Was Patienten sich von einer Therapie erhoffen, wirkt sich offenbar auf den Therapieerfolg aus. Eine aktuelle Studie an Migränepatienten zeigt, inwiefern Informationen zum Medikament – von negativ über neutral bis positiv – die Wirksamkeit von Medikament und Placebo beeinflussen.
Konkret wollten die Autoren der in Science Translational Medicine veröffentlichten Studie Folgendes wissen: Wie stark beeinflussen Informationen, die Migränepatienten über ihre Medikation bekommen, deren Wirksamkeit? Therapiert wurden die Patienten mit Rizatriptan. Das überraschende Ergebnis: Informationen zur Therapie spielen offenbar eine genauso große Rolle wie das Medikament selbst. „Eine der vielen Schlussfolgerungen aus unseren Ergebnissen ist, dass wenn Ärzte bei ihren Patienten hohe Erwartungen wecken, Rizatriptan – oder möglicherweise auch andere Migräne-Medikamente – effizienter wirkt“, sagt Rami Burstein, Autor der Studie und Leiter der Abteilung Schmerzforschung am Beth Israel Deaconess Medical Center in Boston.
An der prospektiven, randomisierten Studie nahmen 66 Migräne-Patienten teil. Sie erhielten sechs Umschläge: zwei waren mit „Arzneimittel“, zwei mit „Arzneimittel oder Placebo“ und zwei mit „Placebo“ gekennzeichnet – also entweder positiv, neutral oder negativ. Die Umschläge enthielten jeweils einmal Verum – also das Arzneimittel und einmal Placebo – unabhängig von der Beschriftung. Die Patienten sollten ihren Schmerz 30 Minuten nach Beginn einer Attacke angeben, dann die Pille einnehmen und zwei Stunden später wieder den Schmerz protokollieren. Als Kontrolle diente eine Attacke ohne Medikation. Insgesamt werteten die Forscher Daten von 459 Migräne-Attacken aus.

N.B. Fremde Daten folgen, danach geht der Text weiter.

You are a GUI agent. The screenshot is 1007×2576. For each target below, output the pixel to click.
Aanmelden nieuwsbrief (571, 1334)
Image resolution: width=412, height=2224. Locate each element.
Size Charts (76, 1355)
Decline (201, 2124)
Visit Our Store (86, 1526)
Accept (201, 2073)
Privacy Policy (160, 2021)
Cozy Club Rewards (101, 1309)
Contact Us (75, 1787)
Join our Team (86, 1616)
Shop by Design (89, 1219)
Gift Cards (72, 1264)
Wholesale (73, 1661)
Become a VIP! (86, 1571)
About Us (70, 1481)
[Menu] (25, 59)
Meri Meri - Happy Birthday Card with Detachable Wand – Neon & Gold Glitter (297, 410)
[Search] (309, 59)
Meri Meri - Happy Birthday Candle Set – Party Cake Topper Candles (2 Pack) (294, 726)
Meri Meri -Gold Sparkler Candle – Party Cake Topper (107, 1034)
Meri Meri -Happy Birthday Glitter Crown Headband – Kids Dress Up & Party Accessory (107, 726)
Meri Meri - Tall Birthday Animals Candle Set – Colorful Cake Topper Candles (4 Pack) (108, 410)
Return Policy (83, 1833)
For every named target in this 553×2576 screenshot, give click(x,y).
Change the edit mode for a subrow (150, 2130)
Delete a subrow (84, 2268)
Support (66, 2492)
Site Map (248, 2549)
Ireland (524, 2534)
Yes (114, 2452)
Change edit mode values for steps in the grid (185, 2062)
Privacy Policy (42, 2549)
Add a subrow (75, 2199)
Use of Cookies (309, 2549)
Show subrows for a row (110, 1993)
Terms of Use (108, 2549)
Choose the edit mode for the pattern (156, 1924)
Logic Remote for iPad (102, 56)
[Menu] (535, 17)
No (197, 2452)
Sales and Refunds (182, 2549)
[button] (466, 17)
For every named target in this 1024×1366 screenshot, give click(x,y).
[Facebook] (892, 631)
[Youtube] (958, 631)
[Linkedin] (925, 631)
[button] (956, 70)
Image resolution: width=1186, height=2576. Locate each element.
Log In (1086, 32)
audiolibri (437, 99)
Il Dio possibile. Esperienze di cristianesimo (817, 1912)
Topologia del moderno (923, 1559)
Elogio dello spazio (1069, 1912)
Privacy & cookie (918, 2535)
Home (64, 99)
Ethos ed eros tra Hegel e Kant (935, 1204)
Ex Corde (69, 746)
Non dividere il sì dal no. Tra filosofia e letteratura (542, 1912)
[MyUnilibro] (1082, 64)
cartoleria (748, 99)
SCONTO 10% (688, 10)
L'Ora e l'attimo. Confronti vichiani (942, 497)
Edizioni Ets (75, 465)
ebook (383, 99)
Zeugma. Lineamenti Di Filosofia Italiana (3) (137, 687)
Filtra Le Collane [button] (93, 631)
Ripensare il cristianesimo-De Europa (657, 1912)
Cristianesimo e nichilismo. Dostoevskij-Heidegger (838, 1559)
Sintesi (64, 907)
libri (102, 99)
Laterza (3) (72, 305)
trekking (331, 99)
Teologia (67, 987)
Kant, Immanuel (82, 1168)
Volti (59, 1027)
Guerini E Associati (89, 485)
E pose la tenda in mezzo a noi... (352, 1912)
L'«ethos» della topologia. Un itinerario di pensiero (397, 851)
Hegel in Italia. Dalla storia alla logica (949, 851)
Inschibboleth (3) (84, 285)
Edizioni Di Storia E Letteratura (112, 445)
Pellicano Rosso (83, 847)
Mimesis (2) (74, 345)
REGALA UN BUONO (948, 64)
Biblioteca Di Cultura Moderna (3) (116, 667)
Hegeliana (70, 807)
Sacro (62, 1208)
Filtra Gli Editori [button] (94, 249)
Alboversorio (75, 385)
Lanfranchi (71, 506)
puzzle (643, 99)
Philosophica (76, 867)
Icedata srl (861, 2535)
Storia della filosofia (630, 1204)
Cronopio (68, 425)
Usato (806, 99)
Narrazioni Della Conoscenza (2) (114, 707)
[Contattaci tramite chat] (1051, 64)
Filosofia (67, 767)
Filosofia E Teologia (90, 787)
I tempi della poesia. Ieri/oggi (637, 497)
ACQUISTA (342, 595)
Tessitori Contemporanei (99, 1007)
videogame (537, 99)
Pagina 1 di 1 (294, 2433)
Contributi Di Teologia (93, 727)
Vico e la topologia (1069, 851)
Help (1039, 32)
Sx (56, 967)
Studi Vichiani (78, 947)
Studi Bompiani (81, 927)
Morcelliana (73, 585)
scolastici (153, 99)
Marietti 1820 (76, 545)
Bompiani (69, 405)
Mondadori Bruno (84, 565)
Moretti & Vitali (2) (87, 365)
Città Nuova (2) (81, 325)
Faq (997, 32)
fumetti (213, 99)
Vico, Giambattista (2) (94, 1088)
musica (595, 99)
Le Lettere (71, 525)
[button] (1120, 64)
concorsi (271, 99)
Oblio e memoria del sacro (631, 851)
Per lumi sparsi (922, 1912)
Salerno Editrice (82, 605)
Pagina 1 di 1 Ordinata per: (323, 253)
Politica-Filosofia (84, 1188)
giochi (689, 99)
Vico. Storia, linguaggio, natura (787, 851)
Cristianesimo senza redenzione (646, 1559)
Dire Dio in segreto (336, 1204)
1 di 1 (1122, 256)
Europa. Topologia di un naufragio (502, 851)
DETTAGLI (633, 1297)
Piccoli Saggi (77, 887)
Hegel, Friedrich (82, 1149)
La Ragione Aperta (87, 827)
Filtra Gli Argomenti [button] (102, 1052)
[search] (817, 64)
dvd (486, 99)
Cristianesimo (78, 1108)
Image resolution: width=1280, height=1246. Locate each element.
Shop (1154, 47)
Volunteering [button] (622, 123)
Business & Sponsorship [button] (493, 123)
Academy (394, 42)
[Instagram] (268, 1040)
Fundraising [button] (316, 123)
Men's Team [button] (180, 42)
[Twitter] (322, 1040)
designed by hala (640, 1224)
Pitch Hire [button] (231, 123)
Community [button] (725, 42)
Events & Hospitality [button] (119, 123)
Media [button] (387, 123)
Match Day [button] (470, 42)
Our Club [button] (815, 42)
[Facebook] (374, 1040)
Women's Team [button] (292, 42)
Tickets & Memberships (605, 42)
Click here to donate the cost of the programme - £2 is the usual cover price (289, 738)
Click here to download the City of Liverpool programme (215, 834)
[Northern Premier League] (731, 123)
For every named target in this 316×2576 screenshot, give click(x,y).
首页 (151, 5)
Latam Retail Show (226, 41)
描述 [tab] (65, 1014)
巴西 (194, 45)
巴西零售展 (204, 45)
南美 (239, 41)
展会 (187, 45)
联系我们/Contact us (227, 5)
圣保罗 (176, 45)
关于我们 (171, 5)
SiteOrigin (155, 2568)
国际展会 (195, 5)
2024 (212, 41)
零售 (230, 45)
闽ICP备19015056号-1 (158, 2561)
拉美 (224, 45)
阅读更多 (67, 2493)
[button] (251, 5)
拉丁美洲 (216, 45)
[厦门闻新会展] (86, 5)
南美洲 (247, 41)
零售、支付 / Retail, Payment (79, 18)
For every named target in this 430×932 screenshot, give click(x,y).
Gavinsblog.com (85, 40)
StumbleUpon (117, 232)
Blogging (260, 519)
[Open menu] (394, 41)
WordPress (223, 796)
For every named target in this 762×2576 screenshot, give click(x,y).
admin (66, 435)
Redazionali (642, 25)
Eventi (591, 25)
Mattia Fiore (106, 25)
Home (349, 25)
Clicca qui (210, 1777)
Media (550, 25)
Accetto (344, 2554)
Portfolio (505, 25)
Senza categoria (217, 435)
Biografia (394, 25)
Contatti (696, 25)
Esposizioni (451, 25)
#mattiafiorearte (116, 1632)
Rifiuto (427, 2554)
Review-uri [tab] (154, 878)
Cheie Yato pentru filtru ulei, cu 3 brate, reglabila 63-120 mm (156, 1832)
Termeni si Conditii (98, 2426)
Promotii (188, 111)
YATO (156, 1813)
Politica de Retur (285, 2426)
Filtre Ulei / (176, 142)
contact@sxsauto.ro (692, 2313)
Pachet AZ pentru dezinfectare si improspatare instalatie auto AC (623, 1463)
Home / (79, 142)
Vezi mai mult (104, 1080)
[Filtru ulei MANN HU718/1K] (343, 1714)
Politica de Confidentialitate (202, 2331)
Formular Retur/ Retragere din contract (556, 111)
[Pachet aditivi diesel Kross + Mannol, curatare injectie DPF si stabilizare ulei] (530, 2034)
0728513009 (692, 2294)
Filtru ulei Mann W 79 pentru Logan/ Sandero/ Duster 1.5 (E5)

Das Verum war grundsätzlich effizienter als Placebo. Die Schmerzen nahmen mit Placebo durchschnittlich um 20,7% ab, mit dem Arzneimittel im Schnitt um 47,6%. Ohne Medikation nahm der Schmerz um 15% zu. Die Placebos linderten den Schmerz selbst dann noch, wenn sie als solche bezeichnet wurden um 14,5%. „Im Gegensatz zur allgemeinen Weisheit, dass Patienten auf Placebos reagieren, weil sie glauben sie bekommen ein wirksames Medikament, stützen unsere Ergebnisse die Idee, dass offen als solche bezeichnete Placebos einen therapeutischen Nutzen haben,“ stellen die Autoren fest. Positive Erwartungen verstärkten die Wirksamkeit von Medikament und Placebo. Sowohl die Information, die der Patient bekommt als auch das vorhersehbare Ritual der Pilleneinnahme seien wichtige Komponenten der Behandlung.
Wurde Verum als „Arzneimittel“ gekennzeichnet, nahm der Schmerz doppelt so stark ab wie mit der Kennzeichnung „Placebo“. War das Verum allerdings als „Placebo“ gekennzeichnet, wirkte es nicht signifikant besser als Placebo, der als „Arzneimittel“ ausgewiesen wurde. Insgesamt erwies sich der Placebo-Effekt in der Studie als robust: Verglichen mit der Kontrolle machte er die Hälfte der Medikamentenwirkung aus.
Die Forscher haben sich dafür entschieden Placebo-Effekt und Einfluss der Beschriftung an Migräne-Patienten zu testen, da diese unter wiederkehrenden Attacken leiden. Jeder Teilnehmer steuerte so Daten von insgesamt sieben verschiedenen Migräne-Attacken bei. So konnte der Einfluss von positiver, negativer und neutraler Information gut verglichen werden. Die Wahl für die Behandlung der Studienteilnehmer fiel auf Rizatriptan (Maxalt), weil der Hersteller Merck and Co Inc. sowohl Medikament als auch die Placebos zur Verfügung stellte. Außerdem deckte Merck einen großen Teil der Kosten für die Studie. Die Vermutung liegt jedoch nahe, dass dieser Effekt nicht auf Rizatriptan (Maxalt) beschränkt ist.